(Collected data)
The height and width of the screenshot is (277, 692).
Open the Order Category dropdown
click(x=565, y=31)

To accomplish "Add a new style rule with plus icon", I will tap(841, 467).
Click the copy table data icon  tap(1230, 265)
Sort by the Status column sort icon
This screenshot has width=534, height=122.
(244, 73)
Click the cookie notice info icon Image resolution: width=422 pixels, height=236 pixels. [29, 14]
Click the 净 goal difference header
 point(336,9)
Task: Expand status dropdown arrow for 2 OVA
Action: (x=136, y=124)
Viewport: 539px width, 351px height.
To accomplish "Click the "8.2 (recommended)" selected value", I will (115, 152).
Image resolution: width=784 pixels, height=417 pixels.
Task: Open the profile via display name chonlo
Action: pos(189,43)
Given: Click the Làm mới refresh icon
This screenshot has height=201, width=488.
* * *
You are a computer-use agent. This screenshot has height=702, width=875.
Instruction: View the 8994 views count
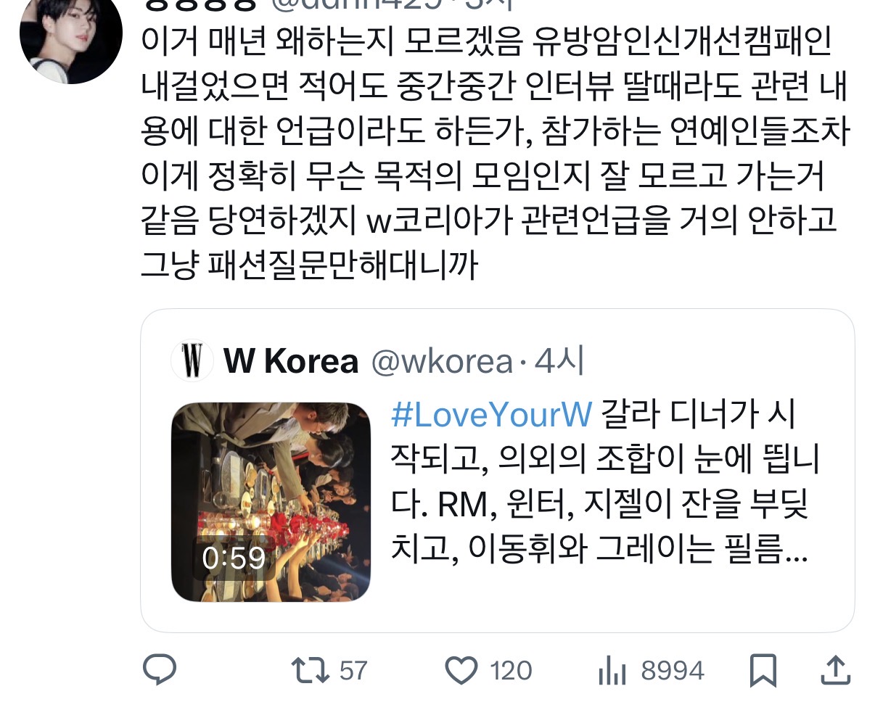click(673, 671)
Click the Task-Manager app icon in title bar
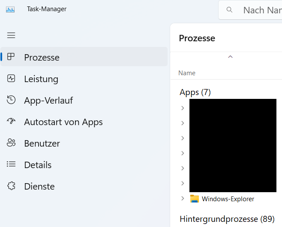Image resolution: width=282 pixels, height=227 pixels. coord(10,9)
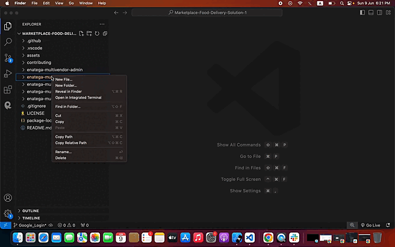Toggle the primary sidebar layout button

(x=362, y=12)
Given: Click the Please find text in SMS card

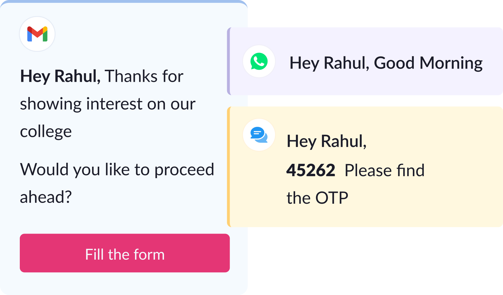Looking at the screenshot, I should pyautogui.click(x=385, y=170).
* * *
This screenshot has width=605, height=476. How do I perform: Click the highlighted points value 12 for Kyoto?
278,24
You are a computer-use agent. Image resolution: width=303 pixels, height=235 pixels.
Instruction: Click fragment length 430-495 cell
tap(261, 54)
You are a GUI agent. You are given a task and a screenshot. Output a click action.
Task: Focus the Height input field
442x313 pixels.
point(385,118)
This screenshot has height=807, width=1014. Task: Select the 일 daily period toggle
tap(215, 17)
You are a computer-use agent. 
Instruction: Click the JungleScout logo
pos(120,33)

- [Task item]: Using the records above, copy each line that contains "agent".

- [Worked solution]:
You are a computer-use agent. This screenshot has height=702, width=875.
You are a computer-use agent. Image resolution: width=303 pixels, height=235 pixels.
You are a GUI agent. You are given a task and a screenshot. Output a click action.
You are a computer-use agent. 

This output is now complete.